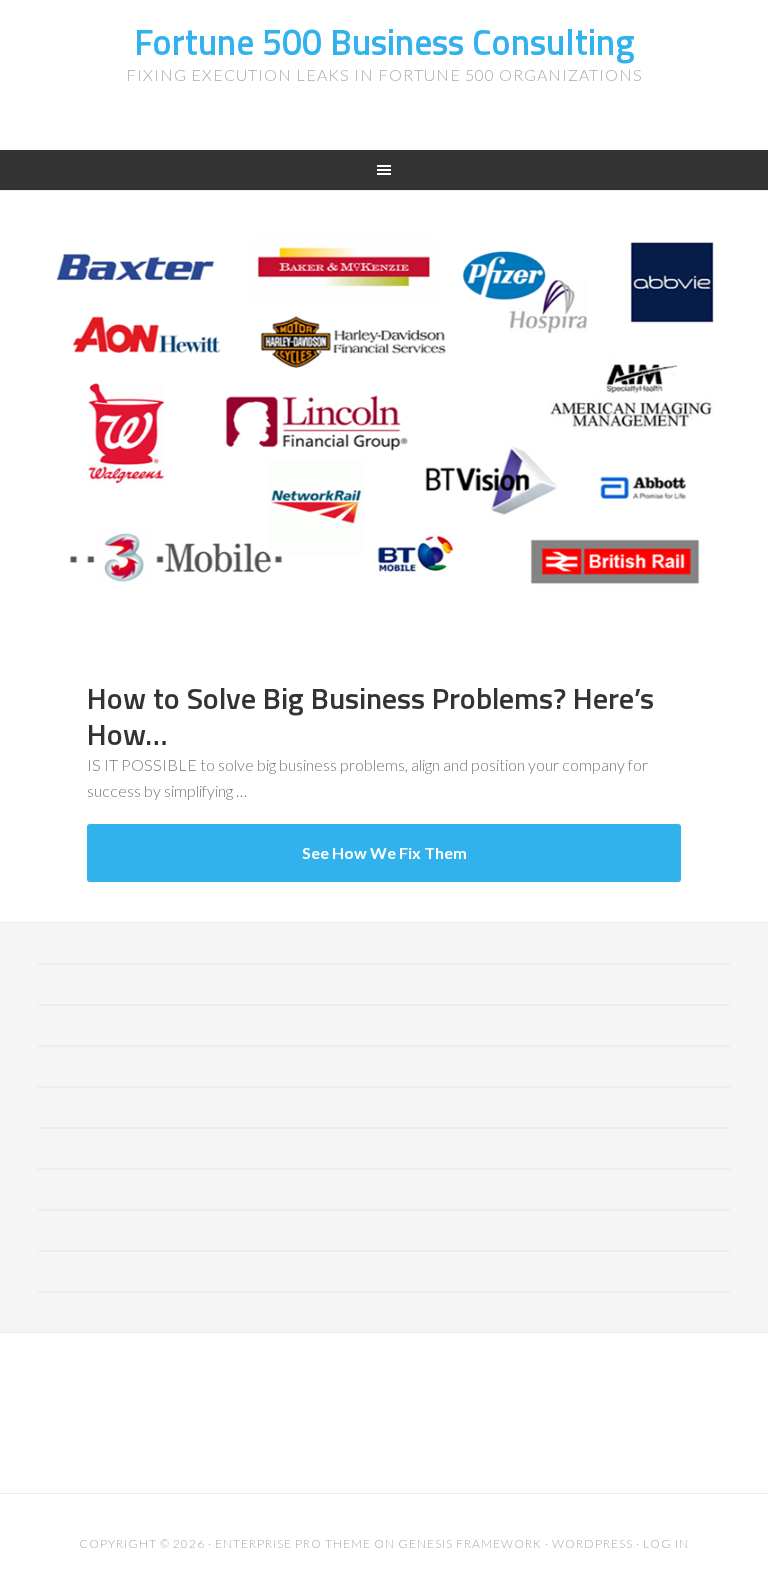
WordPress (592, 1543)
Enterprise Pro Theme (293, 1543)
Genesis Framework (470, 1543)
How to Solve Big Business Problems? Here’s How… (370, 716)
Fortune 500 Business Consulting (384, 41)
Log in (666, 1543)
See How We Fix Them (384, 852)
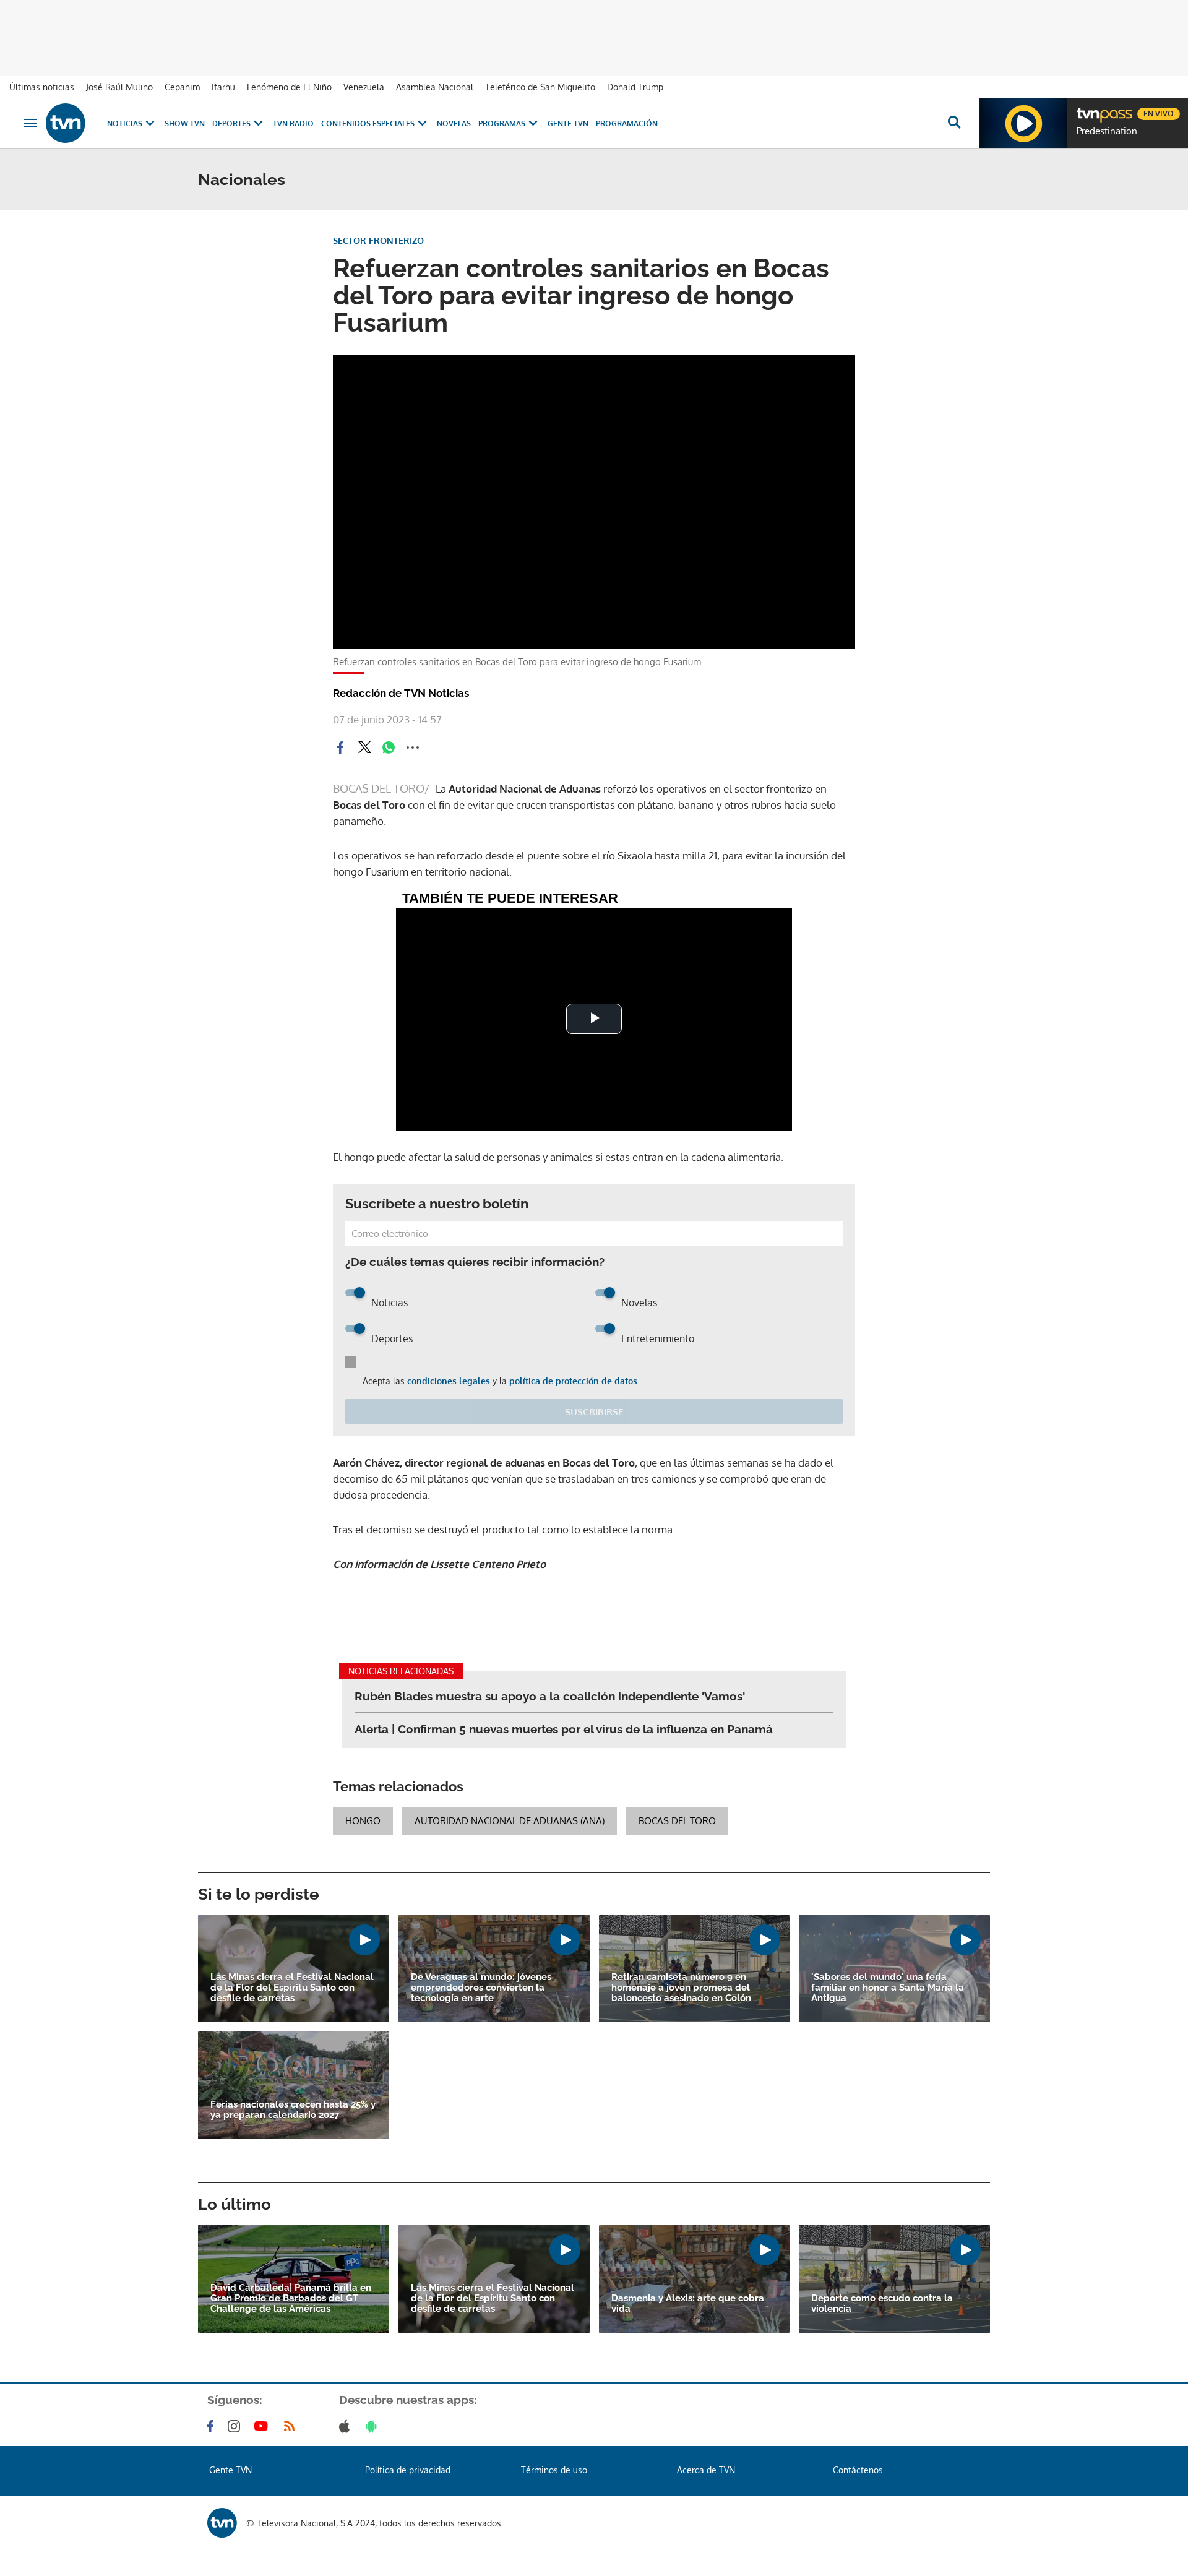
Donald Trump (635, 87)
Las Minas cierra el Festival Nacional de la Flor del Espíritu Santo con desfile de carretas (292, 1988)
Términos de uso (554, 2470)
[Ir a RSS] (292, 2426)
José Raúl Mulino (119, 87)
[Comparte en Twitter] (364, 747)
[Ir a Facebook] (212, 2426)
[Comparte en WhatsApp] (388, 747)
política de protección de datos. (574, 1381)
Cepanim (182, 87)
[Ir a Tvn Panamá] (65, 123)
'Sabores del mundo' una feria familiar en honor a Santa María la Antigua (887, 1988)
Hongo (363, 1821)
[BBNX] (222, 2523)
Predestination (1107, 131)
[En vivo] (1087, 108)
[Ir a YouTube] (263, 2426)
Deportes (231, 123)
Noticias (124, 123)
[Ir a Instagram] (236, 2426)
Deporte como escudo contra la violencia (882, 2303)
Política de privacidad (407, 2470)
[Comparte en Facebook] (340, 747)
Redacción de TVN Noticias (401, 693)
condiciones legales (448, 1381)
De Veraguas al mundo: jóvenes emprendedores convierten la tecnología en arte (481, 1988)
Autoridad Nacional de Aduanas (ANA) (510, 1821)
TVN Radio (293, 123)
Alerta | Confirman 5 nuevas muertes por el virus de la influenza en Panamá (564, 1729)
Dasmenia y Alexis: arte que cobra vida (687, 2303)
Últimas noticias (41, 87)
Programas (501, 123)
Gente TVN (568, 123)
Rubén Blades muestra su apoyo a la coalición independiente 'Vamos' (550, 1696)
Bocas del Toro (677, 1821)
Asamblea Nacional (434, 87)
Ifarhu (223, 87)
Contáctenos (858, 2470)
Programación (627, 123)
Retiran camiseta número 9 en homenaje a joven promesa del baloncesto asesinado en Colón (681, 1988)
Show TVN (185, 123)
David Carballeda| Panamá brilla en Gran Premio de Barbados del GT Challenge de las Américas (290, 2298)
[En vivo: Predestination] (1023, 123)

··········

§ **Required work**
Only the lines above from the line containing "Dasmenia y Alexis: arte" through the line containing "Show TVN (185, 123)" should be retyped, exactly and with both ends included.

§ **Result of this task**
Dasmenia y Alexis: arte que cobra vida (687, 2303)
Últimas noticias (41, 87)
Programas (501, 123)
Gente TVN (568, 123)
Rubén Blades muestra su apoyo a la coalición independiente 'Vamos' (550, 1696)
Bocas del Toro (677, 1821)
Asamblea Nacional (434, 87)
Ifarhu (223, 87)
Contáctenos (858, 2470)
Programación (627, 123)
Retiran camiseta número 9 en homenaje a joven promesa del baloncesto asesinado en Colón (681, 1988)
Show TVN (185, 123)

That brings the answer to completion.